The tour buses also traveled through Weequahic Park and the adjoining residential neighborhood, which are on the National Register of Historic Places. During the last century Weequahic was home to a large, thriving Jewish community, and it is still a prestigious area.

The tour program began with a slide presentation at Congregation Ahavas Sholom at 145 Broadway, the last original synagogue still functioning in the city. Then the group went past the Newark Public Library on Washington Park, which played a major role in Roth's 1959 novel, "Goodbye, Columbus." That book won the first of his two National Book Awards..

At various points along the way, excerpts from Roth's books, which include "Portnoy's Complaint" and "American Pastoral," were read to the tour group by Robert Steinbaum, publisher of the New Jersey Law Journal.

Former Mayor Sharpe James and Newark City Historian Charles Cummings (who died two months later) joined Roth in dedicating the historical plaque at his old home, and designating the street corner in honor of the author.

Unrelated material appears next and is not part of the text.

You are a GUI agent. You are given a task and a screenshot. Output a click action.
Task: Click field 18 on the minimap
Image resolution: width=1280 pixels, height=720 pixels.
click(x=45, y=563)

The house and the neighborhood provide settings for scenes in Roth's best-selling 2003 novel, "The Plot Against America."

Roth, who lives now in Connecticut, said in a recent interview that he draws on his memories of Newark to provide authentic environments in his books. "In some places around my neighborhood, I am still able to see what used to be there," he declared.

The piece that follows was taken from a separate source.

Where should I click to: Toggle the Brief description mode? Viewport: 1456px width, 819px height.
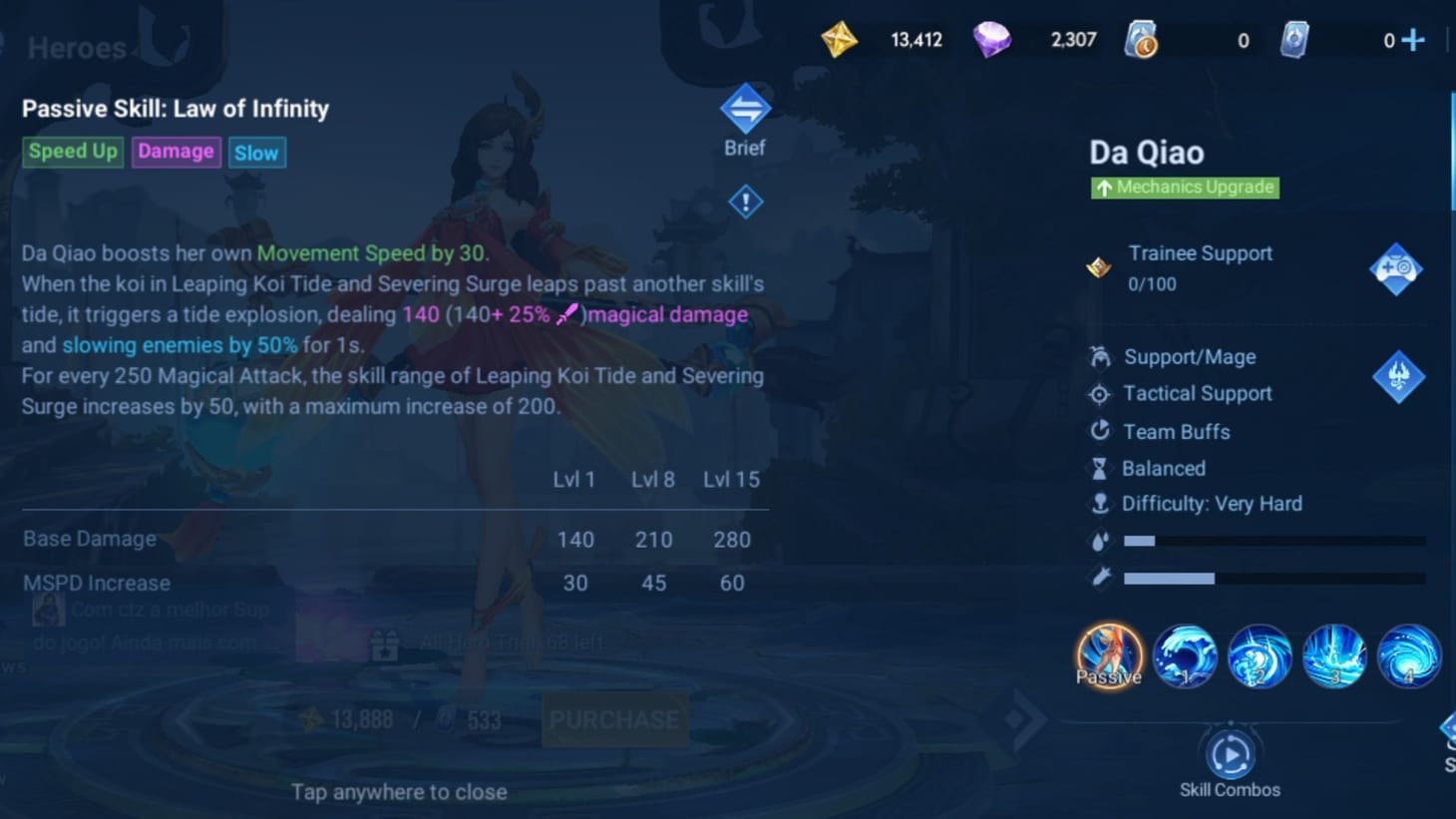tap(745, 110)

At the conclusion of the tour, the author told his fans that the honor from his native city meant as much to him as a Nobel Prize. He had been a finalist for the 2005 award in literature shortly before the Newark event.

Through the years the Landmarks Committee has conducted many tours of churches, homes, public buildings, cemeteries, and historic districts. Most have been led by Del Tufo, who also operates a private tour business.